Sundance 2013: Michael Cera in Crystal Fairy
What is illustrious Arrested Development alum Michael Cera doing on a Chilean beach, tripping on hallucinogenic cactus juice with a band of South American brothers while a blithely nekkid Gaby Hoffmann cavorts nearby? Beats me, but I’m glad he’s there. Crystal Fairy — the title refers to the name preferred by Hoffmann’s New Age-y character — tastes a little of Y tu mamá tambien, with its sandy ramble of an outing. (That in itself is a good thing.) But the flashes of absurdist humor, druggy space-time perceptions, and low-keyed empathy are the bright work of New York-based Chilean filmmaker Sebastián Silva. (Seek out his 2009 Sundance award-winner The Maid — so good.) It’s no accident that Cera’s character, a cloddish, insensitive American guy out for an exotic (and low-budget) South American Adventure, keeps referring to The Doors of Perception, Aldous Huxley’s account of his own drug-induced revelations that inspired generations of college-age seekers to turn on and tune in. Crystal Fairy is shot through with sharp, fleeting insights about beauty, spontaneity, and the human hunger to connect. Plus, at the old-man age of 24, Cera has honed his expressive deadpan — shading from incredulity to aggression to bewilderment and back to comedic — to even more mature advantage, and the director recognizes the extra laughs of putting such a grating gringo in among gentler Spanish-speaking locals. Hoffmann, meanwhile, wanders around in the altogether with phenomenal hippie aplomb.

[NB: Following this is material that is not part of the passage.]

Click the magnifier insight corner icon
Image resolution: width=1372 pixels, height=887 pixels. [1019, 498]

Crystal Fairy is among the 12 entries in the festival’s World Dramatic Competition, one of four awards categories including U.S. Dramatic, World Documentary, and U.S. Documentary. And in recent years, under the forward-thinking direction of festival director John Cooper, Sundance has expanded the opening-night festivities to showcase one from each. I am trying hard not to draw any particular conclusions from my sense that while Crystal Fairy is loose (but not lax) and unpredictable (but to a purpose), the U.S. Dramatic opening-night film, May in the Summer, creaks along on an over-plotted grid of family conficts, ethnic touches, and slapdash photography. But…why? Why is the American entry so much squarer and filled with life lessonszzzzzz? This is the second feature from Cherien Dabis, and it feels like a step back from Amreeka, her more inspired, award-winning 2009 drama that, like May in the Summer, draws on Dabis’s own Palestinian-American background to explore cultural conflicts.

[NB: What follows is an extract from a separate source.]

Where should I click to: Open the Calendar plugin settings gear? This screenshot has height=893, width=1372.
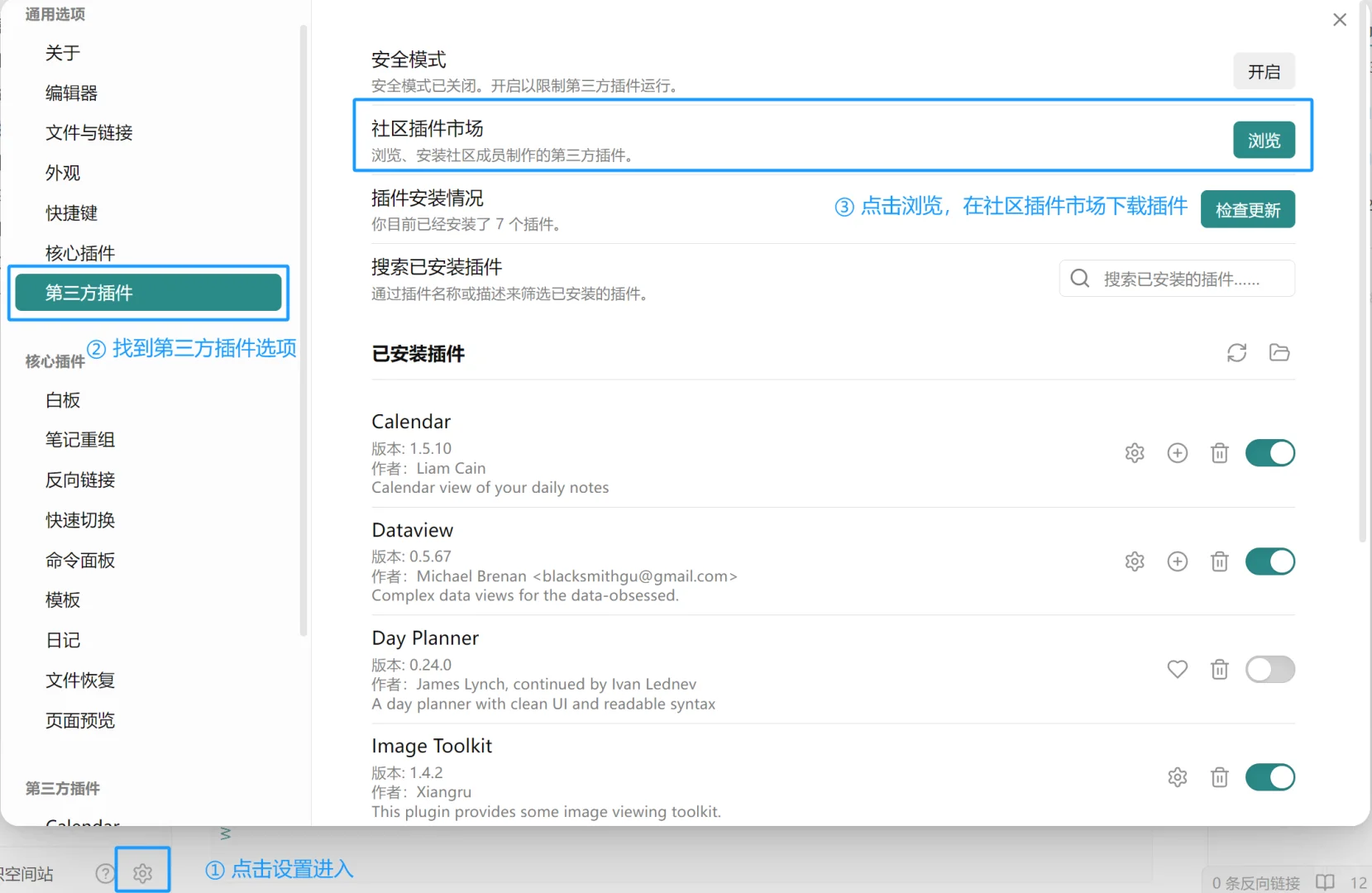click(x=1134, y=452)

While Amreeka is set in the West Bank and suburban Chicago (Dabis grew up in Ohio and Jordan), May in the Summer take:s place in Amman, Jordan (much of it shot in the home of the director’s mother). There May (played with limited expression by Dabis) arrives from New York in anticipation of her wedding, reuniting with her mother and two younger sisters. Every woman has a conflict, both within herself and with others; every man poses a problem; every shot of Amman looks random and muddy; every beat in the script feels worked and reworked.
But hey: I will draw no conclusive festival lessons on the basis of two movies seen on the opening night of Sundance 2013. It’s very very cold and very very sunny in Park City, Utah, with a lot of snow on the ground but none falling from the thin air. On we go, happy to be here, armed with hand sanitizer, and, in this flu-epidemic edition of this venerable festival, not touching one another but hoping to be touched each time the lights go down.